PROBLEM STATEMENT >>
Beginning with the line below that contains "Task: Click the Helmet AI tag chip" and ending with the line that contains "Task: Click Bob's", copy every line exactly. Copy nothing else.

THE DATA >>
● ● ●

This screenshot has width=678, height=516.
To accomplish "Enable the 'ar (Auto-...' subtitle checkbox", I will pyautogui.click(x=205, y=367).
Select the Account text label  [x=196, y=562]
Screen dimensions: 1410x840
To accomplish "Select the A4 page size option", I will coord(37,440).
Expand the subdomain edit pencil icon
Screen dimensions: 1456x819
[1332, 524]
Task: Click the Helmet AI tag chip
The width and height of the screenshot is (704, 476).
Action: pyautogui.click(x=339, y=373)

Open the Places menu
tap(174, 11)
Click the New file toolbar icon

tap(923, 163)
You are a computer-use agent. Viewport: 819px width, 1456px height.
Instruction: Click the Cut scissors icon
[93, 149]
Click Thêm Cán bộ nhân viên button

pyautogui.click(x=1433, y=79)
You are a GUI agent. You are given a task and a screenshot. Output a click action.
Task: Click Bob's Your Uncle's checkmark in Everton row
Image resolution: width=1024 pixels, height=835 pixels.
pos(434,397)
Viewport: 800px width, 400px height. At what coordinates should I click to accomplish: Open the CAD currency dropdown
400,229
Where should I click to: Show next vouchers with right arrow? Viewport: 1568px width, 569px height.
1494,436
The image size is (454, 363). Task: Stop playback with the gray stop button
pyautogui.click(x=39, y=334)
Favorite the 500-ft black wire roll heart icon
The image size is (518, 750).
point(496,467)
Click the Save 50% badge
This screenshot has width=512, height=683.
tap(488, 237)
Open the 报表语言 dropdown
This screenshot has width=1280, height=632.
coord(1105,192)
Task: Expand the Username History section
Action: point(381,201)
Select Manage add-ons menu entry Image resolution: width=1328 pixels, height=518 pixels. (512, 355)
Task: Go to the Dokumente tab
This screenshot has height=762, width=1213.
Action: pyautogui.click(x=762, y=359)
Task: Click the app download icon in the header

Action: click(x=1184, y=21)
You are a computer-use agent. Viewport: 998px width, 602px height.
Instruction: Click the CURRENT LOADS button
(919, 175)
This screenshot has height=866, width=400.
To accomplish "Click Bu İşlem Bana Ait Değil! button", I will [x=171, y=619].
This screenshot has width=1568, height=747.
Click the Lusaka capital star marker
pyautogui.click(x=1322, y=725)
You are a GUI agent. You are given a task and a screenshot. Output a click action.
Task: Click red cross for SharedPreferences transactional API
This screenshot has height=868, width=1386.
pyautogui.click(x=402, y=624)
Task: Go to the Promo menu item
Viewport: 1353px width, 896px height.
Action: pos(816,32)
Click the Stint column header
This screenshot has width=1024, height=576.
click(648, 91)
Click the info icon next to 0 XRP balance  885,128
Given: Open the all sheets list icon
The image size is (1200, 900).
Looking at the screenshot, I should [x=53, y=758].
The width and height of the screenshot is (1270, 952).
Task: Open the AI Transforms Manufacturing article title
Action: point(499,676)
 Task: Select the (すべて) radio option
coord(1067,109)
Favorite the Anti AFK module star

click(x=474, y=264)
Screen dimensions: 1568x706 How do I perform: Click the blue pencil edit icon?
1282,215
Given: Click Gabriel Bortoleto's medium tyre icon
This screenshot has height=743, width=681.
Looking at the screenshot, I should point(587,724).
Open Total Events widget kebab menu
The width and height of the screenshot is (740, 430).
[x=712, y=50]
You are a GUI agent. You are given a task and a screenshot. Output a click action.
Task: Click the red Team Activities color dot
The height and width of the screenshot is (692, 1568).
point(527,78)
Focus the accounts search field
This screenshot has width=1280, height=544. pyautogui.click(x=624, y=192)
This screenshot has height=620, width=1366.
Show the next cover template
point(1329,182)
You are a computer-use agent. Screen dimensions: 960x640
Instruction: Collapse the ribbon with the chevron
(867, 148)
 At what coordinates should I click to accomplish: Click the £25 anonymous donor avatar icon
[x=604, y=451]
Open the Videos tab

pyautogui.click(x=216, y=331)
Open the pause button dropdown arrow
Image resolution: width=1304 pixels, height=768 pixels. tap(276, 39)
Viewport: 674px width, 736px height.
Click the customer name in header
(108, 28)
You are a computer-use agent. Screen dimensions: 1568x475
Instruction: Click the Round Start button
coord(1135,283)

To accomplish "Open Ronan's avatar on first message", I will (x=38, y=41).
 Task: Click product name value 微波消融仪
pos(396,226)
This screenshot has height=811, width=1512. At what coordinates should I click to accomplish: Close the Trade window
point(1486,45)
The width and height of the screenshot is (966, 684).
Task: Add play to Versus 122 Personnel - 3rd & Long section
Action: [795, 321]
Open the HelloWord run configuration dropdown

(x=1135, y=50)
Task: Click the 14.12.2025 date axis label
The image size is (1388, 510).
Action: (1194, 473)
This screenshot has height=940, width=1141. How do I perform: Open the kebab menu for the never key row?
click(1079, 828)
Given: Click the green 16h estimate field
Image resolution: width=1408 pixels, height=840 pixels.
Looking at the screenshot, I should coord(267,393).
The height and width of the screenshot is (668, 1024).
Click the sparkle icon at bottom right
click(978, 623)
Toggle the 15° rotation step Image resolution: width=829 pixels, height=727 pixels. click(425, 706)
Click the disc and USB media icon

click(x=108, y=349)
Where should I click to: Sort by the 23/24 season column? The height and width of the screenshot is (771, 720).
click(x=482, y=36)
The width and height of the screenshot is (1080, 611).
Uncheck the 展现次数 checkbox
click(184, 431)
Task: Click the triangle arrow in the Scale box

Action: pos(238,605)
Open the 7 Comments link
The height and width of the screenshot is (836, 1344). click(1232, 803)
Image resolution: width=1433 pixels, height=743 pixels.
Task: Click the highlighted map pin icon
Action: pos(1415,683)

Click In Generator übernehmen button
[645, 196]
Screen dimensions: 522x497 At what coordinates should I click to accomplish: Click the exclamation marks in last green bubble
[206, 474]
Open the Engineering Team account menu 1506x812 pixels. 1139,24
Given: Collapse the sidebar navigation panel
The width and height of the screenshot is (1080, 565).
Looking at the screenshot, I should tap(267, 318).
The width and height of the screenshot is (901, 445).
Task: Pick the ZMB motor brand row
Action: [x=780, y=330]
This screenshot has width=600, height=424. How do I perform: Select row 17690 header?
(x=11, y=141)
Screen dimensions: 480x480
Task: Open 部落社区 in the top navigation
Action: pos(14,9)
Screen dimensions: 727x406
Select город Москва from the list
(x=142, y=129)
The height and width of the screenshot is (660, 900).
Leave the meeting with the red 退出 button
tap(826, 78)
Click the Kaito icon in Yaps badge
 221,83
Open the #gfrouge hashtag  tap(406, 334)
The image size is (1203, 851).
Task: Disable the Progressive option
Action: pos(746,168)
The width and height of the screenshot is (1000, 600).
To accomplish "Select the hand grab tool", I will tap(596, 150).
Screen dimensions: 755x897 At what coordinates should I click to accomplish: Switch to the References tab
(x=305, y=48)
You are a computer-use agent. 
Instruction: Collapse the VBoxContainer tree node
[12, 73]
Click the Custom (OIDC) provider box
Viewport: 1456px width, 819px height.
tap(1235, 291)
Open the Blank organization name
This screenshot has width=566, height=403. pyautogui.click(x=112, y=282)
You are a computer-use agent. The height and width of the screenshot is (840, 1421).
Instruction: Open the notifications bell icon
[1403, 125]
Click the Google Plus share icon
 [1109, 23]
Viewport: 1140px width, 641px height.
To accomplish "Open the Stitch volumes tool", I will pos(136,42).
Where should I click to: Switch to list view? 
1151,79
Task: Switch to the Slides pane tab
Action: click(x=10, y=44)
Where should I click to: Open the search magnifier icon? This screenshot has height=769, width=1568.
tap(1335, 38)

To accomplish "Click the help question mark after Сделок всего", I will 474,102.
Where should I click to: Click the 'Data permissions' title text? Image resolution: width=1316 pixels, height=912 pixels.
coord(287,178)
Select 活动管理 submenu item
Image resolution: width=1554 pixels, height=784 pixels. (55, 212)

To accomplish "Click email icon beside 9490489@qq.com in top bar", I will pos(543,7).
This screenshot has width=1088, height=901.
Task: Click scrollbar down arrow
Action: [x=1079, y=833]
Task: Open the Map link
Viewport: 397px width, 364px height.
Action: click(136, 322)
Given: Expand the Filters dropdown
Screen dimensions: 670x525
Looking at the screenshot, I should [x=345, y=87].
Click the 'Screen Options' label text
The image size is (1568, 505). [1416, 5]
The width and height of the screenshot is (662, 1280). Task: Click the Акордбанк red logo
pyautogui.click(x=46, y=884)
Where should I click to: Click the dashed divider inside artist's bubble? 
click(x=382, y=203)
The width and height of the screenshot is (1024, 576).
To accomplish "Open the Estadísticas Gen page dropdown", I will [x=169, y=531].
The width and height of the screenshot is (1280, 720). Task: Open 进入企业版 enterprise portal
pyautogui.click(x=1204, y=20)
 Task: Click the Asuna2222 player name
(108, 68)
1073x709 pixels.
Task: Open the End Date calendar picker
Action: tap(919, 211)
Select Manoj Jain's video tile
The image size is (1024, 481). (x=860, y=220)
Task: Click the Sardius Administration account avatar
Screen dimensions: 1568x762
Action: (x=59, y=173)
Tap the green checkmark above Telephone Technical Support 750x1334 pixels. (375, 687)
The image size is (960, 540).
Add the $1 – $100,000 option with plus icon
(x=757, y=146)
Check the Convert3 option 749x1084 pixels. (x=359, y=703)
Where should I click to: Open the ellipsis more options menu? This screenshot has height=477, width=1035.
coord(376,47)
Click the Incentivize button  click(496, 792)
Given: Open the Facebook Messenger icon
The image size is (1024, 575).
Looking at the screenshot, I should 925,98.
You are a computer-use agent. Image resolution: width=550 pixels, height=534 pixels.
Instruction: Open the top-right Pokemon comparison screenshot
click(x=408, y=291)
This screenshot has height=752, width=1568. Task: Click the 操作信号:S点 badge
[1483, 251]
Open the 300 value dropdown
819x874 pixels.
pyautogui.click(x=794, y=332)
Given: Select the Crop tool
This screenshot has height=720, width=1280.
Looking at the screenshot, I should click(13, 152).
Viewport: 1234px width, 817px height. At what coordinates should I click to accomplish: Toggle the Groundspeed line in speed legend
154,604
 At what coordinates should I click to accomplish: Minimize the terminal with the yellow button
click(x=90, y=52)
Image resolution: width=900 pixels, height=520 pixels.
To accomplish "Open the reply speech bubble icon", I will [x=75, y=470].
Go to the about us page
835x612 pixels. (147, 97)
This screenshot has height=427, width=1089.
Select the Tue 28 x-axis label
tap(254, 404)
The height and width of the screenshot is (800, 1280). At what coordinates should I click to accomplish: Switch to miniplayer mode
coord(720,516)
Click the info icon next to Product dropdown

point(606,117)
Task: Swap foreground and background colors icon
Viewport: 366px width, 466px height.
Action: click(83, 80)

● ● ●

RESULT OF THIS TASK >>
Task: Click the Helmet AI tag chip
The width and height of the screenshot is (704, 476).
Action: pyautogui.click(x=339, y=373)

Open the Places menu
tap(174, 11)
Click the New file toolbar icon

tap(923, 163)
You are a computer-use agent. Viewport: 819px width, 1456px height.
Instruction: Click the Cut scissors icon
[93, 149]
Click Thêm Cán bộ nhân viên button

pyautogui.click(x=1433, y=79)
You are a GUI agent. You are given a task and a screenshot. Output a click action.
Task: Click Bob's Your Uncle's checkmark in Everton row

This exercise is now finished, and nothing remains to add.